Menurut Satriawan, jika UN bertujuan memetakan kualitas pendidikan, maka ujian berbasis mata pelajaran bukan cara yang tepat. Hal ini berpotensi mendiskriminasi siswa yang berminat di bidang di luar rumpun IPA dan IPS. "Biasanya hanya tiga atau empat mata pelajaran yang diujikan, tidak mencakup semua," tambahnya.
Dalam struktur Kurikulum Merdeka, siswa diberi fleksibilitas memilih mata pelajaran sesuai minatnya, tanpa pembagian rumpun IPA dan IPS. Oleh karena itu, Satriawan menyarankan agar pemetaan kompetensi lebih difokuskan pada keterampilan dasar seperti literasi dan numerasi melalui Asesmen Nasional Berbasis Komputer (ANBK) yang sudah diterapkan.
Direktur Pusat Studi Pendidikan dan Kebijakan (PSPK), Nisa Felicia, juga menyoroti lima karakteristik UN yang sebelumnya berlaku. Menurutnya, jika lima indikator tersebut tetap diterapkan, maka pemberlakuan kembali UN hanya akan mengulang kemunduran sistem pendidikan.

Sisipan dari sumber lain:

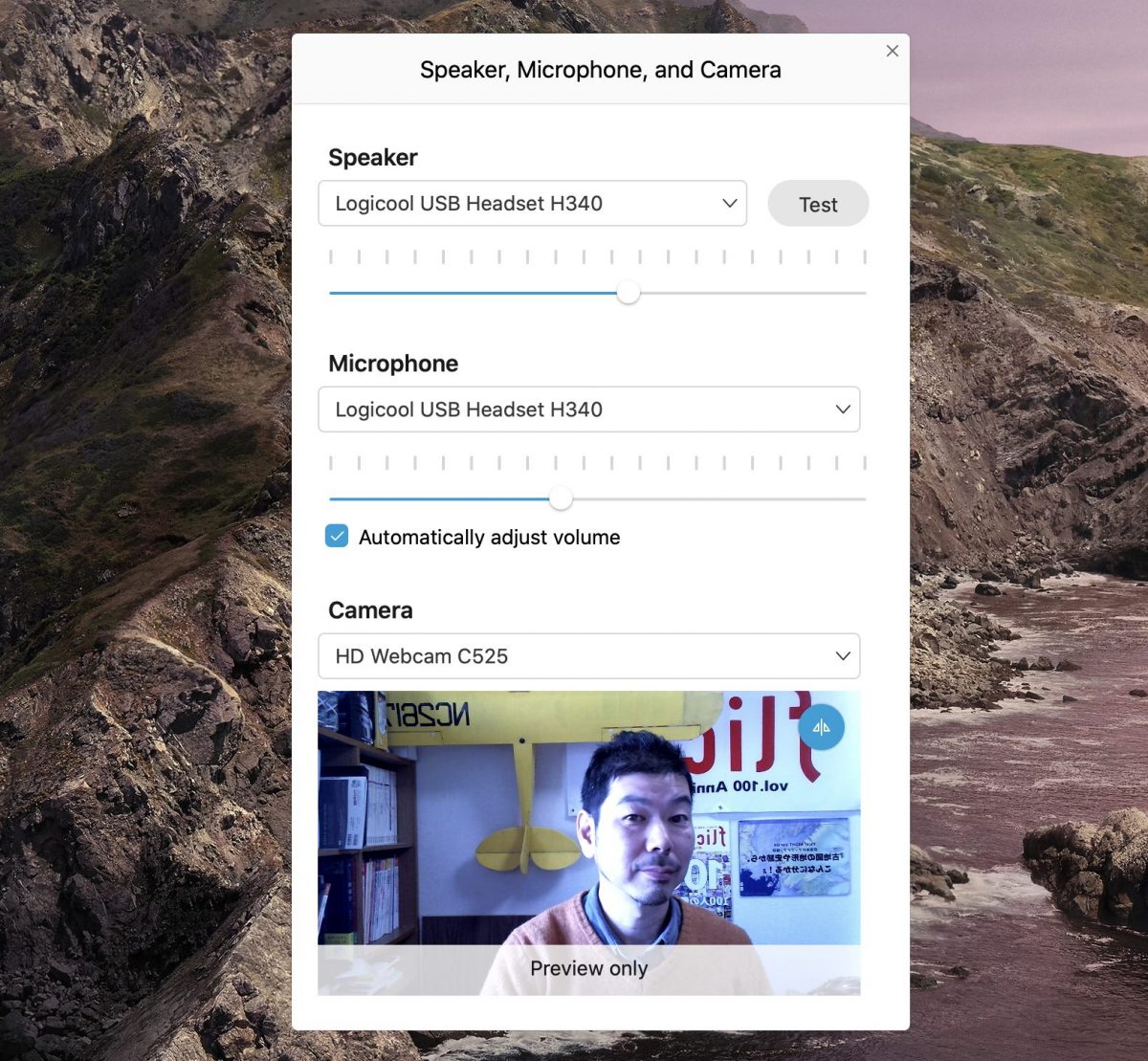Click the far right end of Speaker volume track
This screenshot has width=1148, height=1061.
(862, 293)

"Standarisasi secara nasional akan berdampak pada ketidakadilan bagi peserta didik," ujar Felicia, Rabu, 1 Januari 2025. Felicia menilai Ujian Nasional tidak perlu dijadikan tolok ukur utama dalam pemetaan kualitas pendidikan. Jika tetap diberlakukan, ia menyarankan agar UN bersifat opsional dan tidak menjadi penentu kelulusan ataupun akses ke jenjang pendidikan lebih tinggi.
Novali Panji Nugroho, M. Rizki Yusrial, dan Nandito Putra berkontribusi dalam penulisan artikel ini.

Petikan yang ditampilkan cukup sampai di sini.